The use of the antiseptic chlorhexidine as a therapeutic or prophylactic drug in dental or periodontal hygiene is a departure from the usual fields of use for this agent. Therefore, a review of some of its antibacterial properties is desirable.

The bacteriostatic spectrum of chlorhexidine  was determined: there was a wide spectrum of activity with gram-positive cocci being especially sensitive (MIC 0.19 to 2.0 μg/ml). Exposure of suspensions of various bacterial species to chlorhexidine (0.02%) for 10 minutes at room temperature, reduced the viable organisms by about 99.99% in most instances. Addition of serum to the test system reduced the bactericidal action markedly. A study with Streptococcus mutans revealed that the presence of sucrose (5%) in the growth-medium used for preparing bacterial suspensions, profoundly influenced the bactericidal activity. This is presumed to be the result off adsorption of chlorhexidine to extracellular polysaccharides.

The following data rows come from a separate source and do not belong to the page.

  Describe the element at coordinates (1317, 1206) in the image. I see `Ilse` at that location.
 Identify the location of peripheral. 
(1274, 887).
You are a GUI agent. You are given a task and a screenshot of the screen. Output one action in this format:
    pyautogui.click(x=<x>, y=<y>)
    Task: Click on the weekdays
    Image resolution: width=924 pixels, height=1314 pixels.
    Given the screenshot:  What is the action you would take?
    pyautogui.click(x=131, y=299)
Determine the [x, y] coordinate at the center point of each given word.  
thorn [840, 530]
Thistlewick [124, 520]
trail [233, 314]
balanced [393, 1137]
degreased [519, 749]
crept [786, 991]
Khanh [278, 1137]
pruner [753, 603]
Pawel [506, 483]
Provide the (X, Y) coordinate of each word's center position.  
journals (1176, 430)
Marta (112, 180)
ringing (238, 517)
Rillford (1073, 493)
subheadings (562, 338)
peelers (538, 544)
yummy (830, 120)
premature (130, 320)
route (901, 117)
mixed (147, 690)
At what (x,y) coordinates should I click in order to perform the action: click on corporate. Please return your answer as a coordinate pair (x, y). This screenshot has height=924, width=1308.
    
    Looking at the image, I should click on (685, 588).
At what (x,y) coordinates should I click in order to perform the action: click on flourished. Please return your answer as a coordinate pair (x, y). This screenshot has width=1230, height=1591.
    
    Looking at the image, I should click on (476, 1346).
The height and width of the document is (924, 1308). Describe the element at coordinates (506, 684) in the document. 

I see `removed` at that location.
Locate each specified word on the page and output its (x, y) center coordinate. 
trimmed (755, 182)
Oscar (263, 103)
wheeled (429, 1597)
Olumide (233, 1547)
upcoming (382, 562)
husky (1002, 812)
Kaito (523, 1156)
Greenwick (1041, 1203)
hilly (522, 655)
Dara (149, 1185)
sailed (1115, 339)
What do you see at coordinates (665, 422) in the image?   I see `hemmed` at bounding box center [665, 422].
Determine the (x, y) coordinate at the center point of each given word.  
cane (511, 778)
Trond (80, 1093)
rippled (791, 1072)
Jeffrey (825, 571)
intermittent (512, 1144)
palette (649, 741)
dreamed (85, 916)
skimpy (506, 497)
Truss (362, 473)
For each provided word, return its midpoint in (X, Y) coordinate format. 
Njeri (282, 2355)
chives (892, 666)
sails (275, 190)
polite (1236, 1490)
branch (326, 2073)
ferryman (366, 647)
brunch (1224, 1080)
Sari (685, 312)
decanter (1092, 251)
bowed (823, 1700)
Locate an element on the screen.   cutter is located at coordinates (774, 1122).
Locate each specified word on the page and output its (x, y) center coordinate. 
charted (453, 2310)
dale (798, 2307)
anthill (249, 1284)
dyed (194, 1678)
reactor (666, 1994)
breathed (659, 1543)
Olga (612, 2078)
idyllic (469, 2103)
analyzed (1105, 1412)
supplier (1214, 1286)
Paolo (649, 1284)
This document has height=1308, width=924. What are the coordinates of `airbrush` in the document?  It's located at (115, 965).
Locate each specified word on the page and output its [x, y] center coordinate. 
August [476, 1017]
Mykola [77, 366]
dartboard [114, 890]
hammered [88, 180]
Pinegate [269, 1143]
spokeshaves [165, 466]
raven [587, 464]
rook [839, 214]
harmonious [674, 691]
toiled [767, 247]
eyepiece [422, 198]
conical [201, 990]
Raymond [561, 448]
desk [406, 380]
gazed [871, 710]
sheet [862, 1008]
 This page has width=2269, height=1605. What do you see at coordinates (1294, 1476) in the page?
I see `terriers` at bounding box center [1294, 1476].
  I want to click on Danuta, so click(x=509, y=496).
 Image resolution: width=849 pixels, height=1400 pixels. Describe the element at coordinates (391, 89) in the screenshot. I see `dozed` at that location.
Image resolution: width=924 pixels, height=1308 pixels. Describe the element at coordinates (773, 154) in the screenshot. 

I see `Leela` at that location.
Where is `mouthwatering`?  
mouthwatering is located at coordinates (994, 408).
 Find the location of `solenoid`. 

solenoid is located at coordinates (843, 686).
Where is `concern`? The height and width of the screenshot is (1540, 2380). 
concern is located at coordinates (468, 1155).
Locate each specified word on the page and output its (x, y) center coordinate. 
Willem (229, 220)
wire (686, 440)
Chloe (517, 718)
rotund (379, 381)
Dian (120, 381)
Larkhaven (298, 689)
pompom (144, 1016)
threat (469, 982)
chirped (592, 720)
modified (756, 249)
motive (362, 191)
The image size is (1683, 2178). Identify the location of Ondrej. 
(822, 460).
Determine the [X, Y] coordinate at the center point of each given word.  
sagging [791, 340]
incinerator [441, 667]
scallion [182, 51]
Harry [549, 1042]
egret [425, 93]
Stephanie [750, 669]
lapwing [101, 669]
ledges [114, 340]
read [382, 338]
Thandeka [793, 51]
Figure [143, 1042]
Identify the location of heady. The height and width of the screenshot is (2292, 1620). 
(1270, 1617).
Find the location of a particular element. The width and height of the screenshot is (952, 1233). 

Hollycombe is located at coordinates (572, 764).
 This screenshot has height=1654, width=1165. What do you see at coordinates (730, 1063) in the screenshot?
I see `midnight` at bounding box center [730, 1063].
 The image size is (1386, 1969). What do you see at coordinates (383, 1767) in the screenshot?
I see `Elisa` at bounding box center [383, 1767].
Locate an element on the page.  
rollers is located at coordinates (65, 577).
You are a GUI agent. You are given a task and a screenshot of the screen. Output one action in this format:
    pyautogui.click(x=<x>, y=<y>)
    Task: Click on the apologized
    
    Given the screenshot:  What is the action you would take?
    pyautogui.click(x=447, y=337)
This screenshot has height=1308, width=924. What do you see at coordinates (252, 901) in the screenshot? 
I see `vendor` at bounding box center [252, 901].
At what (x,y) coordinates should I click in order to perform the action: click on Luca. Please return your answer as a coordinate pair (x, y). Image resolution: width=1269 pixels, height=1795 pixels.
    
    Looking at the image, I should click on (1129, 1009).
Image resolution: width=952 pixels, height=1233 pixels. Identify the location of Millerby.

Attempts to select Escherichia coli and oral streptococci resistant to chlorhexidine by serial passage in subinhibitory concentrations in vitro, indicated that mutants were rare. In contrast, mutants of E. coli resistant to ampicillin or streptomycin were selected with ease. Predictions of what might happen under clinical conditions (where oral organisms might be exposed to sublethal concentrations for very long periods of time) cannot be made from such laboratory experiments. No changes were observed in the susceptibility of faecal organisms of hamsters given chlorhexidine (50 mg/kg) daily by gastric catheter for 28 days but 100 mg/kg rapidly caused a lethal enteritis which was assumed to be the result of gross disturbances of the alimentary microflora.

A small study in three human volunteers is reported. Use of a mouthrinse (twice a day for up to seven weeks) containing chlorhexidine digluconate (0.2%) resulted in a slight but transient change in susceptibility of salivary organisms to the bacteriostatic action of the agent. Whether resistance will prove to be an obstacle to the use of chlorhexidine in prophylaxis, in the mouth can be decided only with more clinical experience.

Reference

1  Moshrefi A. Chlorhexidine[C]//The Journal of the Western Society of Periodontology/periodontal Abstracts. 2002, 50(1): 5-9.

2  A.D.Russell, M.J.Day. Antibacterial activity of chlorhexidine. Journal of Hospital Infection199325(4): 229-238

3  Jones C G. Chlorhexidine: is it still the gold standard?[J]. Periodontology 2000, 1997, 15: 55-62.

4  Hennessey T D. Some antibacterial properties of chlorhexidine[J]. Journal of periodontal Research, 1973, 8: 61-67.